The notion of parabolic price action is crucial to her argument. In market history, steep, accelerating price curves often precede sharp reversals. Whether it was housing in the mid‑2000s, tech stocks in 2000, or various commodities in prior decades, the pattern of late‑cycle euphoria tends to look similar: rising prices attract more buyers, which push prices even higher, creating a feedback loop that eventually breaks when marginal demand dries up. Wood is effectively suggesting that gold now exhibits many of those late‑cycle hallmarks.
That does not mean she dismisses all traditional hedges outright. Even within Ark’s worldview, assets like gold can serve a purpose in risk management or portfolio diversification. But labeling it “the bubble” implies that, in her assessment, investors are overpaying for that insurance. If inflation pressures cool, central banks maintain tighter policy than expected, or geopolitical fears ebb, the reasons for holding gold at such elevated levels could weaken quickly, leading to a painful repricing.
Her defense of AI is equally pointed. Critics warn that valuations of leading AI companies reflect unrealistic expectations about future profit margins and market dominance. Wood counters that the underlying infrastructure—chips, data centers, software platforms—is still in the early innings of deployment. As AI tools spread into sectors like healthcare, finance, manufacturing, and media, she believes the earnings power of the ecosystem could expand significantly, supporting today’s prices and possibly more. In that sense, what looks like froth to skeptics appears to Ark as a rational market response to a genuine technological revolution.
For investors, Wood’s framing sets up a clear strategic choice: align with defensive, scarcity‑based assets like gold, or with growth‑oriented innovation such as AI. In practice, portfolios may include elements of both, but her message is that the real mispricing lies on the side many assume is safe. A crowded rush into a perceived safe haven can, in her view, be more dangerous than owning volatile growth assets whose long‑term potential remains underappreciated.
Her comments also underscore how narratives can shift at market extremes. When a technology or asset class rallies hard, stories of “bubbles” proliferate, often focusing on what is most visible: soaring AI chip makers, headline‑grabbing tech giants, or new software darlings. Wood invites investors to look one layer deeper, examining where price action has become most detached from underlying value and where psychological comfort may be masquerading as prudence.

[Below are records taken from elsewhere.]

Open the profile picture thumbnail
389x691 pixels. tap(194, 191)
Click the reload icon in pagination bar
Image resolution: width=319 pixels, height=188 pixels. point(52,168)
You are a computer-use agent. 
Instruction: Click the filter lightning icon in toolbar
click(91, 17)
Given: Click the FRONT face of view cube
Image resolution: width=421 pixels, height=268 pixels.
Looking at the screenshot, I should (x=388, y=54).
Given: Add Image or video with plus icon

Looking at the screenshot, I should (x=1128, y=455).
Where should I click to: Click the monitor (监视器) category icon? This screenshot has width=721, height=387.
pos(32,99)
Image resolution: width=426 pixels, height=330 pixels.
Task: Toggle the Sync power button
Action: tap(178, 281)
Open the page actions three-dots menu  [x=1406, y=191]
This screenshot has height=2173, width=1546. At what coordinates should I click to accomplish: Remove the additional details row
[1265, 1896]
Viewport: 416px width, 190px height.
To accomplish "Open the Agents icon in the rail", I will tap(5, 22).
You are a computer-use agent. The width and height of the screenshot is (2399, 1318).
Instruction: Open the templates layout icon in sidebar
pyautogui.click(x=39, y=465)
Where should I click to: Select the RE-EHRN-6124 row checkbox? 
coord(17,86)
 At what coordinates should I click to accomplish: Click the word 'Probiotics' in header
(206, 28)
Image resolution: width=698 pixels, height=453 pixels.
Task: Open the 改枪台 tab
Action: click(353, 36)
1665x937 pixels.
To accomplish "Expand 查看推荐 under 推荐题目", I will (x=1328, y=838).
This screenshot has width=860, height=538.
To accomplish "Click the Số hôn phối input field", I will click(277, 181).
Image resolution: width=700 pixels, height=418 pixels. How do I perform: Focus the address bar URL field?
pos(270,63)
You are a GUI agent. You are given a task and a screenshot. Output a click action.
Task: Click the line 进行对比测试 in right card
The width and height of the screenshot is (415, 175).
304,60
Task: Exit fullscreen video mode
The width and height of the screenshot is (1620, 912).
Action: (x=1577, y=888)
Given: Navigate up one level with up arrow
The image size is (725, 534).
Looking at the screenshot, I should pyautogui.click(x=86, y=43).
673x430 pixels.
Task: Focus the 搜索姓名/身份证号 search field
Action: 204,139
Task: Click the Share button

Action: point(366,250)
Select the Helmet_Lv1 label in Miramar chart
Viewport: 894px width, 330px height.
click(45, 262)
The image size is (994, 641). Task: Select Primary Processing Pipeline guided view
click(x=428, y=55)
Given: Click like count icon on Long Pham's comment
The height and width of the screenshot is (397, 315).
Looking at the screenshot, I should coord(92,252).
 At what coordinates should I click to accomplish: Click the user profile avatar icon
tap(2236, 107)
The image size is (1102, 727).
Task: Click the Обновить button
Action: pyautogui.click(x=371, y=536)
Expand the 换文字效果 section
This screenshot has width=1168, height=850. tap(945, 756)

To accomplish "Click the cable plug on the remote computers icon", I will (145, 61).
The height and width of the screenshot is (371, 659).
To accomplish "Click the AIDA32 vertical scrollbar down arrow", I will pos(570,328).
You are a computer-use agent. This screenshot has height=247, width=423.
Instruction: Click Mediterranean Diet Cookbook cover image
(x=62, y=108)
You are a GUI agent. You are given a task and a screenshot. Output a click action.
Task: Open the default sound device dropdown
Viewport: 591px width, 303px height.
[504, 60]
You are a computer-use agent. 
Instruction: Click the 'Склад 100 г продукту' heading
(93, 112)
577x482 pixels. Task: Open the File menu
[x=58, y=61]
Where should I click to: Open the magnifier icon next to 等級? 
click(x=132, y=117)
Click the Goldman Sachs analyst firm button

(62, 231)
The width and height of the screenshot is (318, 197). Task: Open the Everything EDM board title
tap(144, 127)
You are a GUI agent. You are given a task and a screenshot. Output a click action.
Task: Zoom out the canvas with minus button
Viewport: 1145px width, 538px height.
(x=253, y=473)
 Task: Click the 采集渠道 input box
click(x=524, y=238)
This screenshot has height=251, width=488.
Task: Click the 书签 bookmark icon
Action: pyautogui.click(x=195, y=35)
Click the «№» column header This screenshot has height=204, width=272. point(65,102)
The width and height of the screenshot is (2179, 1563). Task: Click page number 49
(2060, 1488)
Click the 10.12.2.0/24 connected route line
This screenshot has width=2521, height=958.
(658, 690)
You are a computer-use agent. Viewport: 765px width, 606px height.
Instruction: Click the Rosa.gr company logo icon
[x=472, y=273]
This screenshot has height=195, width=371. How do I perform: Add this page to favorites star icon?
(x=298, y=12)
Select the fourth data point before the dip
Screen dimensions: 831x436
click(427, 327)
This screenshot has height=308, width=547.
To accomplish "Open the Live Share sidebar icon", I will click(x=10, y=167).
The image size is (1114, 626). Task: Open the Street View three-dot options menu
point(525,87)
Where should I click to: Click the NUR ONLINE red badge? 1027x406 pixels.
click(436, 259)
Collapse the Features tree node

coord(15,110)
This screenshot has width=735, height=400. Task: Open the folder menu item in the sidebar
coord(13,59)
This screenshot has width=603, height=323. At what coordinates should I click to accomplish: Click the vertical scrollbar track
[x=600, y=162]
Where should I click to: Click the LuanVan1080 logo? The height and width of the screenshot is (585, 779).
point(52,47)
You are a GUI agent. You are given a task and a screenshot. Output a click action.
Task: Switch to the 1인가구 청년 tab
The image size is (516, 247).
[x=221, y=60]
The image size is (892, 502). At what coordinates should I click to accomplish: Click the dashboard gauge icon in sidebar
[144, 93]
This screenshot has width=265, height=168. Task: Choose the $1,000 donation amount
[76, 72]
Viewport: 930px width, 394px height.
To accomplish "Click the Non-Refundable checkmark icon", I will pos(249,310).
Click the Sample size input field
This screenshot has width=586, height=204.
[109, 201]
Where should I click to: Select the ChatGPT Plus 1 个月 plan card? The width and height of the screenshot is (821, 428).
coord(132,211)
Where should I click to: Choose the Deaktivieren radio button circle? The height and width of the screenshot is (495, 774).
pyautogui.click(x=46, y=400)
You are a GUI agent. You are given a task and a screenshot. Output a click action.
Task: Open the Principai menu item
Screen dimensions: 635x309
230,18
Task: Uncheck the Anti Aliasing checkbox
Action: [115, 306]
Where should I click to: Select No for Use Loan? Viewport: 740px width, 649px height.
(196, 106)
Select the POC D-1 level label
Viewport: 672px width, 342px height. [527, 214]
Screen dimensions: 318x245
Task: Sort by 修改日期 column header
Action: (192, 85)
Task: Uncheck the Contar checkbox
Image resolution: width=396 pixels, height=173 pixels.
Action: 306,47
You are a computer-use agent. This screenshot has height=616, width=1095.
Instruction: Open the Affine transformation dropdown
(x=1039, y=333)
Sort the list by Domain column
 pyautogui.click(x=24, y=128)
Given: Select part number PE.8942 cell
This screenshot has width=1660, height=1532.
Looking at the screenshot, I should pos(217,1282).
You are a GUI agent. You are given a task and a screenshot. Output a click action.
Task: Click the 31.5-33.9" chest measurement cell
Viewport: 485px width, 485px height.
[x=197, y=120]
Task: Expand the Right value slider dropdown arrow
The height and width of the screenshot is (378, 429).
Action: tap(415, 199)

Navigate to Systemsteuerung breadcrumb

Ultimately, whether gold or AI proves to be more overvalued will be decided over the coming years by earnings, adoption, policy shifts, and investor psychology. Wood is staking her reputation on a contrarian view: that AI is in an early, productive boom, while gold is in a late‑stage, fragile one. For now, her warning about parabolic moves and “out‑of‑this‑world spikes” serves as a reminder that even the safest‑seeming assets can be caught in speculative excess—and that bubbles are often found where investors least expect them.